Throughout the listing that follows, find each line with the word "dimensions" and copy it.

■ ■ ■ ■ ■

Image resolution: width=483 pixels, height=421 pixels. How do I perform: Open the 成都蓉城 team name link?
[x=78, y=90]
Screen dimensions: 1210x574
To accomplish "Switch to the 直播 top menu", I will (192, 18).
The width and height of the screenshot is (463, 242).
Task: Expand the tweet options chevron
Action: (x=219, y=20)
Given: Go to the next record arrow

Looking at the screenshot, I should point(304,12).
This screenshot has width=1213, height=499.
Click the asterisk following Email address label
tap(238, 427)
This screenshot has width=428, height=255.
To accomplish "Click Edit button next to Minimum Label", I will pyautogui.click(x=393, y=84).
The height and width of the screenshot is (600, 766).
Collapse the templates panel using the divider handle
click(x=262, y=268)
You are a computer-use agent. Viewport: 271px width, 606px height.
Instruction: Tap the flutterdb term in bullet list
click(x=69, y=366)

■ ■ ■ ■ ■

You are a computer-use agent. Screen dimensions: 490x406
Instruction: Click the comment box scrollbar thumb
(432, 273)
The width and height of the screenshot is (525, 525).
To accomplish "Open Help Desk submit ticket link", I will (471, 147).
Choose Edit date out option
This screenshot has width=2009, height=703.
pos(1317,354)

■ ■ ■ ■ ■

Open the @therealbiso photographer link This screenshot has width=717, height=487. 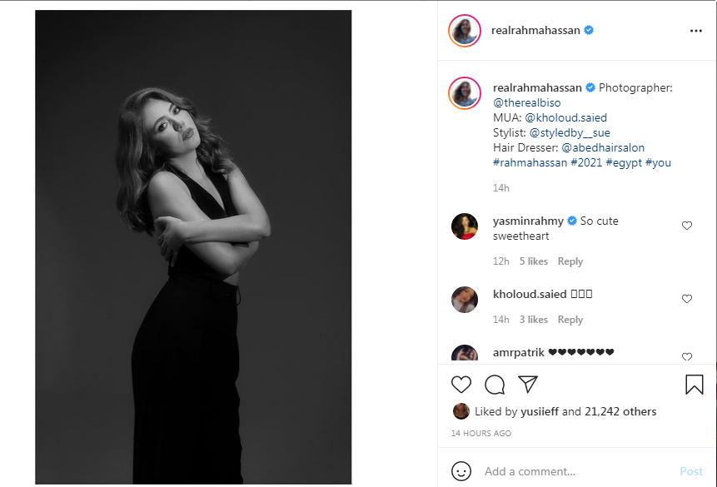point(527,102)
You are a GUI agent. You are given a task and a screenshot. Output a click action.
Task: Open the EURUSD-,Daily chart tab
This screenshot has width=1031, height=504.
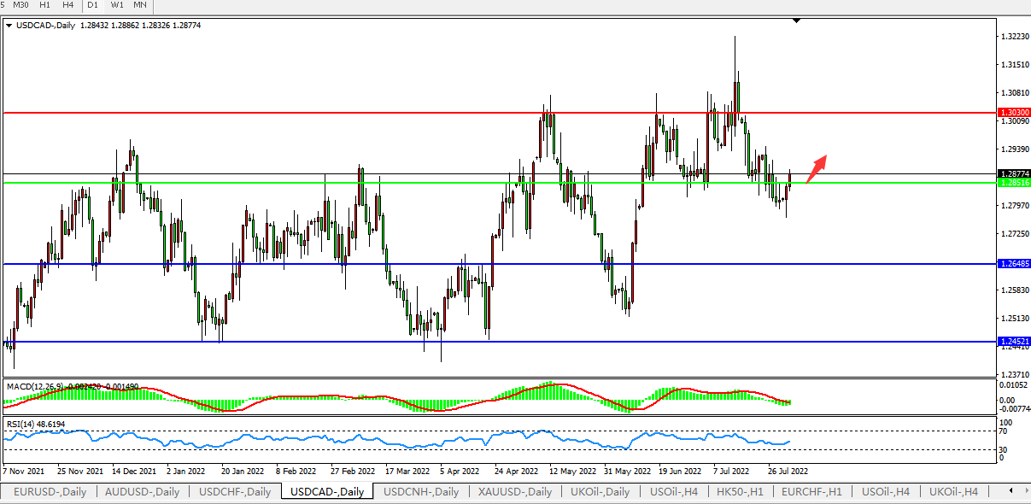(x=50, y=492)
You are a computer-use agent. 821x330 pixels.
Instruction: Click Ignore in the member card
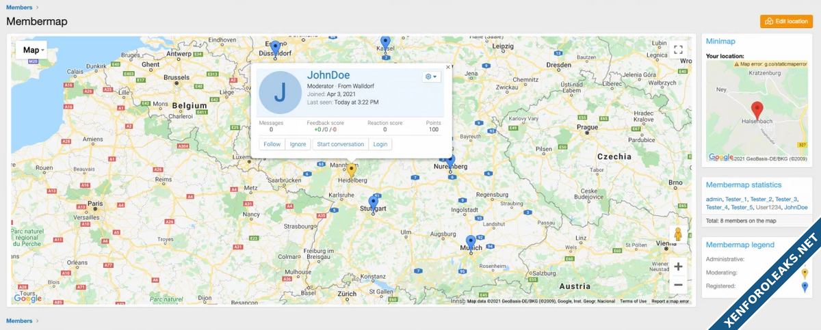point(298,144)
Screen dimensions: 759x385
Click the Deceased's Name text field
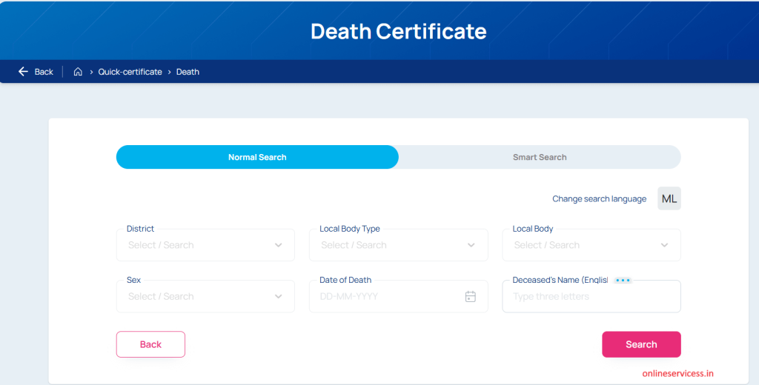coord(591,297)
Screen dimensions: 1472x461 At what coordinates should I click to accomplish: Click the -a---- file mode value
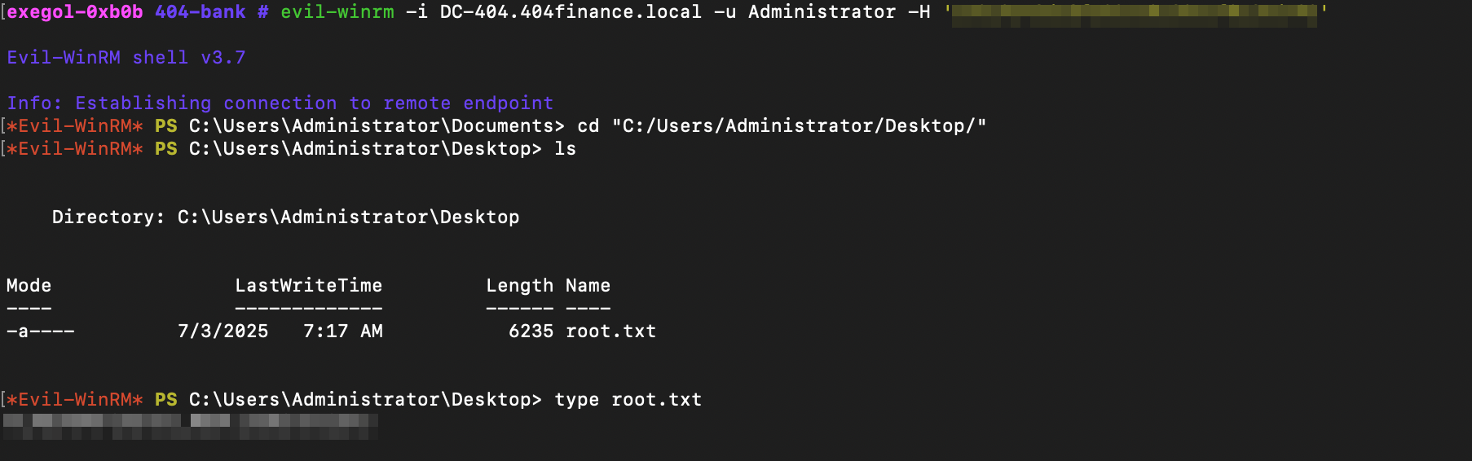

■ ■ ■ ■ ■

FINISHED EXERCISE ▸
Screen dimensions: 1210x574
You are a computer-use agent. Screen dimensions: 490x406
Screen dimensions: 759x385
Screen dimensions: 1472x461 At what coordinates should I click to accomplish: Click the -a---- file mode value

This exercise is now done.